Grenzwertdiskussion: Ab wann wird psychische Belastung gefährlich?
von Janine Fuchs
Sind psychische Belastungen gefährlich? Psychische Belastungen sind zwar Teil der modernen Arbeitswelt – doch nicht jede Belastung ist automatisch ein Gesundheitsrisiko. Um einschätzen zu können, ob Belastungsfaktoren in einem Unternehmen kritisch sind, braucht es einen systematischen Blick: Was ist noch im Rahmen? Und ab wann ist die Grenze erreicht?
Was bedeutet psychische Belastung überhaupt?

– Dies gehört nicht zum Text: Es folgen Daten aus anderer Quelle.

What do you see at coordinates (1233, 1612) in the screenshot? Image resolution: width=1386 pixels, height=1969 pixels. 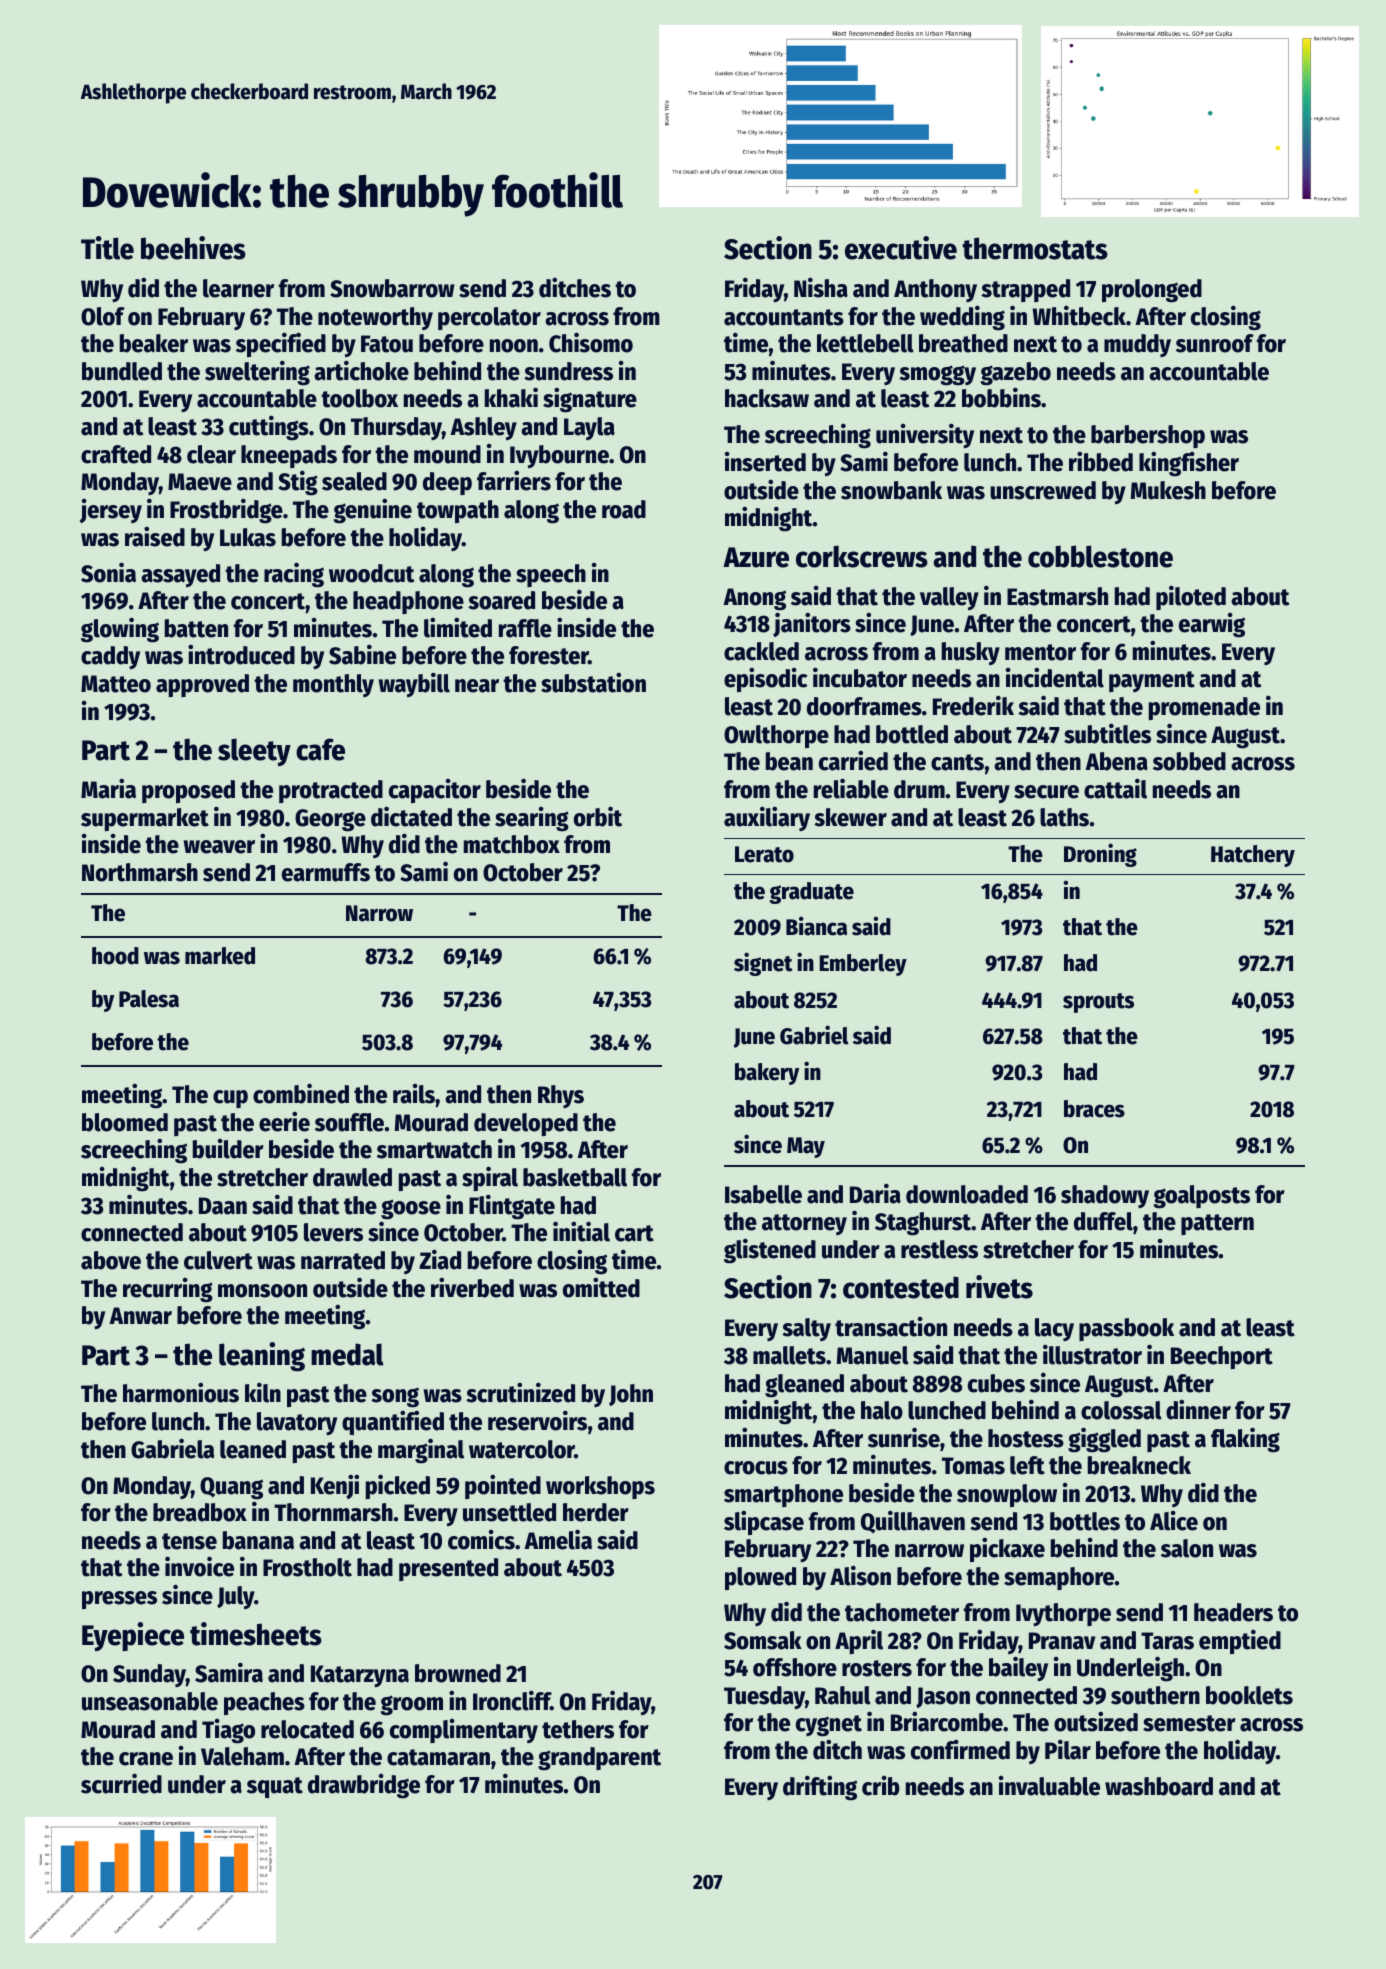 I see `headers` at bounding box center [1233, 1612].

Psychische Belastung ist zunächst ein wertneutraler Begriff. Sie beschreibt äußere Einflüsse, die auf eine Person im Arbeitskontext einwirken – positiv wie negativ. Belastung führt also nicht automatisch zu Stress oder Erkrankungen. Vielmehr gilt: Belastung erhöht die Wahrscheinlichkeit, dass Stressreaktionen entstehen – je nachdem, wie stark sie auftritt und wie dauerhaft sie wirkt.

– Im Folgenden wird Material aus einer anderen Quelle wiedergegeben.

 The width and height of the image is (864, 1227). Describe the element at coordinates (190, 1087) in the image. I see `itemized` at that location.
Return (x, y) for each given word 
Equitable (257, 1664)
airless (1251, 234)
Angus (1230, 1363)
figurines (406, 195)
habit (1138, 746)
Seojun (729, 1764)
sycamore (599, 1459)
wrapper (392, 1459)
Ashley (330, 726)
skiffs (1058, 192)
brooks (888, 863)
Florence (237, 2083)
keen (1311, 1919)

Wie lässt sich Belastung sinnvoll bewerten?
Der erste Schritt in der Beurteilung psychischer Belastung ist eine systematische Analyse der Arbeitsbedingungen. Dabei werden bestimmte Belastungsfaktoren (z. B. Rückmeldestruktur, Handlungsspielräume, Kooperationsmöglichkeiten) identifiziert und hinsichtlich ihres Gefährdungspotenzials eingeschätzt.
Die Gemeinsame Deutsche Arbeitsschutzstrategie (GDA) empfiehlt dafür unter anderem:
- Bewertung über Likert-Skalen (z. B. 1–5)
- Auswertung mittels skalenorientierter Lageparameter
- Nutzung berufs- oder branchenspezifischer Vergleichswerte (Benchmarks)
Doch viele gängige Verfahren enthalten keine evidenzbasierten Grenzwerte. Unternehmen stehen daher oft vor der Frage: Ab wann ist eine Belastung wirklich kritisch?
Vergleichsdaten schaffen Orientierung
Um diese Lücke zu schließen, nutzen wir repräsentative Vergleichswerte aus dem psyGA-Projekt (2019). Die Datenbasis umfasst 5.000 Mitarbeitende in Deutschland. Sie wurde gewichtet nach:
- Tätigkeit (körperlich/geistig)
- Alter & Geschlecht
- Unternehmensgröße
- Branche
So entsteht ein realitätsnaher Referenzrahmen:
Wie stark unterscheidet sich die Belastung in einer bestimmten Abteilung von vergleichbaren Gruppen?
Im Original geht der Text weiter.